例えば、ログアウトした状態で401を返すテストは楽です。ログインコード書かなくて良いですもんね。

RSpec.describe 'POST /users', type: :request do
  ...

  context '管理者アカウント未ログインの場合' do
    it '401 Unauthorizedを返す' do
      post '/users', params: { email: 'test@bpsinc.jp', password: 'hogehoge', password_confirmation: 'hogehoge' }, headers: { 'ACCEPT' => 'application/json' }
      expect(response).to have_http_status(:unauthorized)
    end

    it 'ユーザを登録しない' do
      expect do
         post '/users', params: { email: 'test@bpsinc.jp', password: 'hogehoge', password_confirmation: 'hogehoge' }, headers: { 'ACCEPT' => 'application/json' }
      end.change(User, :count).by(0)
    end
  end
end

expectを書いた時点で完成していますね。
この時点でSpecを動かしてみて、テスト成功を確認しましょう。細かく満足感を得ていくのは大事です。

bundle exec rspec spec/requests/users_create_spec.rb -e '管理者アカウント未ログインの場合'

いよいよ前提条件を埋めましょう

beforeに前提条件を書いていきます。
例えば、正常系はログインするだけなので簡単ですね。

RSpec.describe 'POST /users', type: :request do
  context '全てのパラメータが揃っている場合' do
    before { sign_in create(:administrator) } # createはFactoryBotのメソッドです

    it '200 OKを返す'

    it '成功時のJSONレスポンスを返す'

    it 'ユーザを登録する'
  end

  ...
end

メール重複による失敗時の場合は、以下のような前提条件になりますね。

RSpec.describe 'POST /users', type: :request do
  ...

  context 'emailが重複している場合' do
    before do
      # email重複ユーザを作る
      create(:user, email: 'test@bpsinc.jp')
      # サインイン
      sign_in create(:administrator)
    end

    it '400 Bad Requestを返す'

    it 'email重複エラーのJSONレスポンスを返す' do
      post '/users', params: { email: 'test@bpsinc.jp', password: 'hogehoge', password_confirmation: 'hogehoge' }, headers: { 'ACCEPT' => 'application/json' }
      expect(JSON.parse(response.body)).to eq(
        'error' => "そのメールアドレスは使用されています(user_id=#{User.find_by(email: 'test@bpsinc.jp').id})"
      )
    end

    it 'ユーザを登録しない'
  end

  ...
end

今回は書きませんが、GET系のAPIだとここでデータを作っていくのが大変です...。
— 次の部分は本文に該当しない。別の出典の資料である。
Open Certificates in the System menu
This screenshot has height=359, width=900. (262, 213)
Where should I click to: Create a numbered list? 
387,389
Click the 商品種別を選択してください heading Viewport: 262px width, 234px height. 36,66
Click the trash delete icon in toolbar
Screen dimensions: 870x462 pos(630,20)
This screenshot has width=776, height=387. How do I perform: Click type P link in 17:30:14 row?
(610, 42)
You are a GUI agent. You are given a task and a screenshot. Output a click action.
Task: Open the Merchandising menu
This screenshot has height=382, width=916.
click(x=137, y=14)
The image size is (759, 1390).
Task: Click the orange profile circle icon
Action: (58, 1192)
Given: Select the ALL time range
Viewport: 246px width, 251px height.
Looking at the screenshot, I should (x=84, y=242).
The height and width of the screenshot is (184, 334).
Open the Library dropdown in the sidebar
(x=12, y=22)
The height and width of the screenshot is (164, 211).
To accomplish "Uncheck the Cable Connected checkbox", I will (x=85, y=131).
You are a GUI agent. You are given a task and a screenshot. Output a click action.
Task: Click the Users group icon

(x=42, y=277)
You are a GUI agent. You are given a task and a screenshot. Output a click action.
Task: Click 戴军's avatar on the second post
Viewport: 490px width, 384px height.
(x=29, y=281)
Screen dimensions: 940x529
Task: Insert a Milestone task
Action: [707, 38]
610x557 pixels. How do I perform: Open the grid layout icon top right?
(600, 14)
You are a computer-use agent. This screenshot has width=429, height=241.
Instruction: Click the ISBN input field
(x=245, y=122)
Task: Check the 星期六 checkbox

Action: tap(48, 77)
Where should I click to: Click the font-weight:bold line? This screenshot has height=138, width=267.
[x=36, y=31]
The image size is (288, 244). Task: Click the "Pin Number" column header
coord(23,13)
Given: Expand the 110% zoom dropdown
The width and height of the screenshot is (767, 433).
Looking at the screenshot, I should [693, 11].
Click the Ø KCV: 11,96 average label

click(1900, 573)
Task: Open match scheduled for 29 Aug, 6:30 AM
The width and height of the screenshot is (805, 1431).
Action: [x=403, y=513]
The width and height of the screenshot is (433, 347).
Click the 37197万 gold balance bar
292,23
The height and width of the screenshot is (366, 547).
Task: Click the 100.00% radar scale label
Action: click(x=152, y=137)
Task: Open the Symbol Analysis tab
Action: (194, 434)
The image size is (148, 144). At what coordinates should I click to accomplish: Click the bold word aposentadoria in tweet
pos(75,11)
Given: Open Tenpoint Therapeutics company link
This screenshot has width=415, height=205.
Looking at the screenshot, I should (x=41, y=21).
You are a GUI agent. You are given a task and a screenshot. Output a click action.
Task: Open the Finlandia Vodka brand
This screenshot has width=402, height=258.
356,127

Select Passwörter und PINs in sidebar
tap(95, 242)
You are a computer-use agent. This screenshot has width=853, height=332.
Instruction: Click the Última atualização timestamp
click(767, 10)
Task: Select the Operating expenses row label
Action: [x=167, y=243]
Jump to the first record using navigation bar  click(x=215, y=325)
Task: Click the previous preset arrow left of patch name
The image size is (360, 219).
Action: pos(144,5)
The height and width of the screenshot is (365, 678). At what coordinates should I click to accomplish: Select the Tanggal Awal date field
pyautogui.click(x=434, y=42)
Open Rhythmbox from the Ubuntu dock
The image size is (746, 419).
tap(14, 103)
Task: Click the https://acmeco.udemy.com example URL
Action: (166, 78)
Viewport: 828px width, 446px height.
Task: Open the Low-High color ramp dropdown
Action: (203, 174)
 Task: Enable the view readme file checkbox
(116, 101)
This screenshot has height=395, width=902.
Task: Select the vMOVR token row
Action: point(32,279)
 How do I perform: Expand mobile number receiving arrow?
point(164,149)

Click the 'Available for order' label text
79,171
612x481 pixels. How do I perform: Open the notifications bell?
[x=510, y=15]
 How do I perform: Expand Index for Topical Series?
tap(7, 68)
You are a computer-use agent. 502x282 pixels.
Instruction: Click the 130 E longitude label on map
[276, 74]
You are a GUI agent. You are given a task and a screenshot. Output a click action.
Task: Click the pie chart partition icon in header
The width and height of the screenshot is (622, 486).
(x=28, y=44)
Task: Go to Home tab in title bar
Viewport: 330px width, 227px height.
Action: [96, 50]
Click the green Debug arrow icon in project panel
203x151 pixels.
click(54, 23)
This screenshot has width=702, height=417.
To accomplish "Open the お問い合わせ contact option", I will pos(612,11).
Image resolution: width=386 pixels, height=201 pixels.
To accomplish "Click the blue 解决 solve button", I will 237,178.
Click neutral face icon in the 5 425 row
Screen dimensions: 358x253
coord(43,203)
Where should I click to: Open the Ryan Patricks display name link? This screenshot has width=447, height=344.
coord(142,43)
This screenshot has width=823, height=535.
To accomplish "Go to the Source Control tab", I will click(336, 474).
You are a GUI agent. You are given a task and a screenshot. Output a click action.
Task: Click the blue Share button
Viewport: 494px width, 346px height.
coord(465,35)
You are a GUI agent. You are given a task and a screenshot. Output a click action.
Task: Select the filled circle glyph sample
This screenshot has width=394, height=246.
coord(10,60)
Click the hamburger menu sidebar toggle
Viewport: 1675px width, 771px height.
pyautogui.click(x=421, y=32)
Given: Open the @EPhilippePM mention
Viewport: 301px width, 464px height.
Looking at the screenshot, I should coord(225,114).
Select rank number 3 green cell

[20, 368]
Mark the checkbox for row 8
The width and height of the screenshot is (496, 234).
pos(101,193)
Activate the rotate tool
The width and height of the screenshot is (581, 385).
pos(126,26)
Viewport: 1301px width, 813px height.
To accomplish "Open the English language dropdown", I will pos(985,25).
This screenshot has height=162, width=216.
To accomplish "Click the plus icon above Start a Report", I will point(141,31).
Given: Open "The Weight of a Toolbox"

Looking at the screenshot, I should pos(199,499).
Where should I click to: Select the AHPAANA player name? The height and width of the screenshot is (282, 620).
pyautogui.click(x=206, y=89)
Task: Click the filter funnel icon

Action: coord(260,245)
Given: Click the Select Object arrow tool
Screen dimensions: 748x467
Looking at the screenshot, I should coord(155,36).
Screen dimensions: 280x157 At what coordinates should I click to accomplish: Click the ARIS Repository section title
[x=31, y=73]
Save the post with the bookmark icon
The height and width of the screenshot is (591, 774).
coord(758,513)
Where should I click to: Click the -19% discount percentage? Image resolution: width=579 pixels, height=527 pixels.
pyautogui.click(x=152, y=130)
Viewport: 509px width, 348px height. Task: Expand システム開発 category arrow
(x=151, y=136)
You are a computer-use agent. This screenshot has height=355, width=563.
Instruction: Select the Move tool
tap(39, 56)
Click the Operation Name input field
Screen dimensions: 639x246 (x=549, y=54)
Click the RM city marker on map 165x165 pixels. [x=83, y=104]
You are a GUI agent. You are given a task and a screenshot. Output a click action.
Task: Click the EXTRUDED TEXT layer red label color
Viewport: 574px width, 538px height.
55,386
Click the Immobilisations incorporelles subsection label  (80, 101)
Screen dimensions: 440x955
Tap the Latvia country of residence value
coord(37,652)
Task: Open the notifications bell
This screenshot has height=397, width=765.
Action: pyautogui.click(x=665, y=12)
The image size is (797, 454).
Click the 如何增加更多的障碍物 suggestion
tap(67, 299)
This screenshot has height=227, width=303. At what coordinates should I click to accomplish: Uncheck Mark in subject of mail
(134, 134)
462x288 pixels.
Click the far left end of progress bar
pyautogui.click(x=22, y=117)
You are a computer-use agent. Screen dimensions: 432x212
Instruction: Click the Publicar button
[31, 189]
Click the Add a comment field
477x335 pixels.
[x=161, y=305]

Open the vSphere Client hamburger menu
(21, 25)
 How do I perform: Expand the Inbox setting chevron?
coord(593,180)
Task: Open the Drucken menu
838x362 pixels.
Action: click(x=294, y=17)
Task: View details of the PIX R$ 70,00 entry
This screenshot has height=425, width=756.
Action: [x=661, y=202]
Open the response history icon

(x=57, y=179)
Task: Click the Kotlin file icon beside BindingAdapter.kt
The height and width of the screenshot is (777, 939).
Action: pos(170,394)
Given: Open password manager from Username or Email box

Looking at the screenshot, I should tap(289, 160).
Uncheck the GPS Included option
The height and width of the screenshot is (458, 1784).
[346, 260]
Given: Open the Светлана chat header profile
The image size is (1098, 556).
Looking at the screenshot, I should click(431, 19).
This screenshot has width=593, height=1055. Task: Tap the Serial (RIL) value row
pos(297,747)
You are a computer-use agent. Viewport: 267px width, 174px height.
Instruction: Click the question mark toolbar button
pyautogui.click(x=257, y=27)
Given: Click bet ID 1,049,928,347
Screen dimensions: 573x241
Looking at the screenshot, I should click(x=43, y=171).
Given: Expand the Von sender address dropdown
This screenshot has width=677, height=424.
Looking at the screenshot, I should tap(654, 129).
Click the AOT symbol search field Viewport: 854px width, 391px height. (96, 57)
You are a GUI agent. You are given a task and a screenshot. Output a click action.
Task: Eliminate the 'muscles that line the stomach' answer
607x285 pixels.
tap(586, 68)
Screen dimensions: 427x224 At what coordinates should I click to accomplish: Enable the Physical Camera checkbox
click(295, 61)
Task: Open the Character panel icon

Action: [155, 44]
頑張りましょう!

あとは繰り返しです

全てのテストを通すまで、繰り返していきましょう。

この記事では成功を期待する時だけ実行していますが、失敗する場合でも、期待する失敗になっているかを随時確認したほうがいいです。

さらなる高みへ(ここからネタです)

贅沢にもテストコードをリファクタリングしていきましょう。

beforeとitをスッキリさせる

beforeitが分かれていると読みやすいですが、ブロックが分かれていてローカル変数アクセスできないので不便ですね(盲信)。
一緒にしちゃいましょう。

RSpec.describe 'POST /users', type: :request do
  ...

  context 'emailが重複している場合' do
    it 'email重複エラーのJSONレスポンスを返す' do
      # email重複ユーザを作る
      user = create(:user, email: 'test@bpsinc.jp')
      # サインイン
      sign_in create(:administrator)

      post '/users', params: { email: 'test@bpsinc.jp', password: 'hogehoge', password_confirmation: 'hogehoge' }, headers: { 'ACCEPT' => 'application/json' }
      expect(JSON.parse(response.body)).to eq(
        'error' => "そのメールアドレスは使用されています(user_id=#{user.id})"
      )
    end

  ...
end

ここで「letを使うのがいいのでは?」という質問が出そうなので先に弁明しておきます。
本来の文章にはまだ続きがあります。